Self-care has gotten a bit of a bashing in the media as of late, with people arguing it has become too commercialised. Is self-care forking out for LUSH bath bombs, Yankee candles and a record player to ensure the best sound quality for your relaxation experience?
I would argue that as ideal as this scenario sounds, that is not self-care. Self-care is about looking after yourself, both your physical and mental health. Self-care should be practical, not abstract. Taking concrete steps to alleviate anxiety or pressure is very important.
Having a clean and tidy room can be very beneficial to your mental health, as silly as that sounds. If everything is getting on top of you, and you have no motivation to do college work or meet up with friends, tidying and hoovering your room is something small that you can do alone. This simple task can give you a sense of accomplishment and might give you the confidence to tackle an essay. Decluttering your room can lead to a decluttering of your mind.
Writing down things can also be a form of self-care. Organising all of your upcoming projects into a to-do list with a set deadline can help you realise you don’t have that much work to do after all. Breaking down these projects further will help you tackle them one step at a time, and stop you feeling overwhelmed. Another good idea to help stay organised is to have a wall calendar or planner so you can prepare yourself for upcoming social engagements. A lot of people have to gear themselves up mentally for big events like a party, so having this marked down on the calendar can be helpful.
The mental health benefits of journaling are well documented in an episode of the “Stuff Mom Never Told YouQ podcast. Writing down what happened on a difficult day, and analysing why you felt these negative thoughts, can help you identify negative thinking patterns or even negative people in your life you should consider seeing less of.
Diagrams can also be helpful. I recommend drawing a dot in the middle of a page and adding five lines of the same size extending outwards from the centre dot. Label each line with family, friends, work, college, and love.
Then draw a notch in the line to represent how happy you are in that current area of your life by giving it a percentage, 1% being very unhappy and close to the centre, 99% being very happy and nearly at the end of the line. No area of your life will ever be 100%. Connect the notches and the more circular and even the shape is, the more balanced your life is at that moment. You can then select the worst scoring area and write down why you gave the low score, why you shouldn’t worry about it, and any concrete steps you can take to combat your feelings about it. This way, you can see what you’re worrying about and tackle it before it grows into a bigger problem.
Exercise is also very important. Simply walking to college every day and taking in your natural surroundings can be a mindful moment. Try not to listen to music, and instead listen to the cars passing, the birds, and the sounds of the trees. You can also organise going for a walk with friends instead of wasting money on food or coffee. Most college campuses have exquisite nature walks to enjoy.

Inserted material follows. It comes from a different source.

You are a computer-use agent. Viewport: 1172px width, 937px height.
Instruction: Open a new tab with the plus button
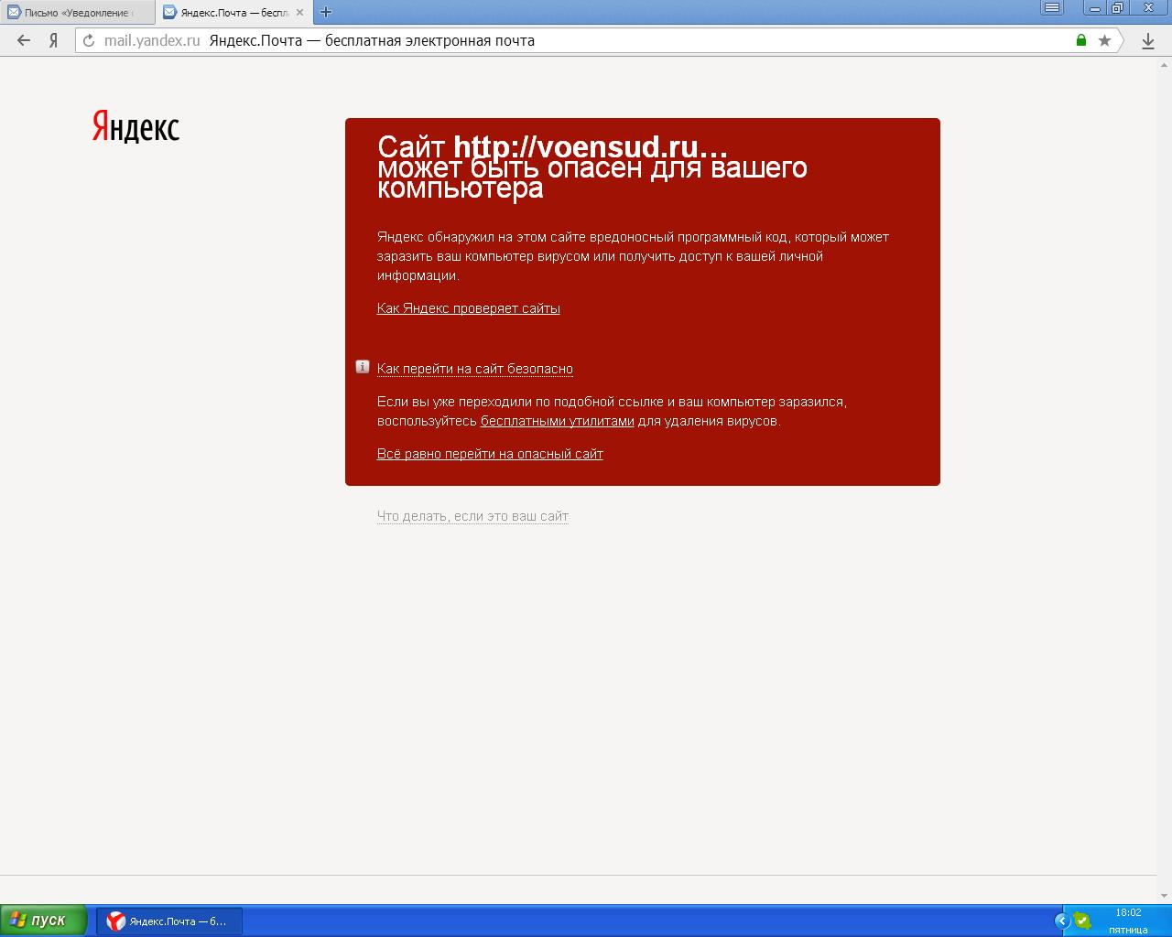point(325,12)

Being kind to yourself is also a vital part of self-care. Treat yourself as you would treat a friend. Don’t put yourself down or be too critical of your appearance. Celebrate your achievements, no matter how small. Meet up with friends frequently as they are your friends for a reason – they value you as a person, and they can help you see positive aspects of your personality you might not be able to see. Try to stay in contact with your family while you are in college. It is hard being away from home, and your parents will often be able to give you sound advice from an older adult perspective that your college friends might not.
Taking breaks is also an important part of self-care. It can be very difficult to juggle college, a social life and a part-time job. Make sure you are not spreading yourself too thin. Ask for an extension on essays if you need one. Talk to your boss and explain why you can’t keep working so many hours, and get a note from the college doctor which states you are physically and mentally exhausted and need time off. There is no shame in taking action like this- don’t let yourself burn out.
Knowing when to seek professional help is also paramount. If you can’t get out of bed in the morning, are dealing with crippling anxiety, and are struggling to see anything positive about your life, self-care is not enough. You should seek professional help. Most colleges offer a free counselling service. Jigsaw mental health services are also present in a lot of college towns, check out their website to find out where your closest centre is. Samaritans also have a 24/7 free helpline for everybody who may need help. Ring them on 116 123.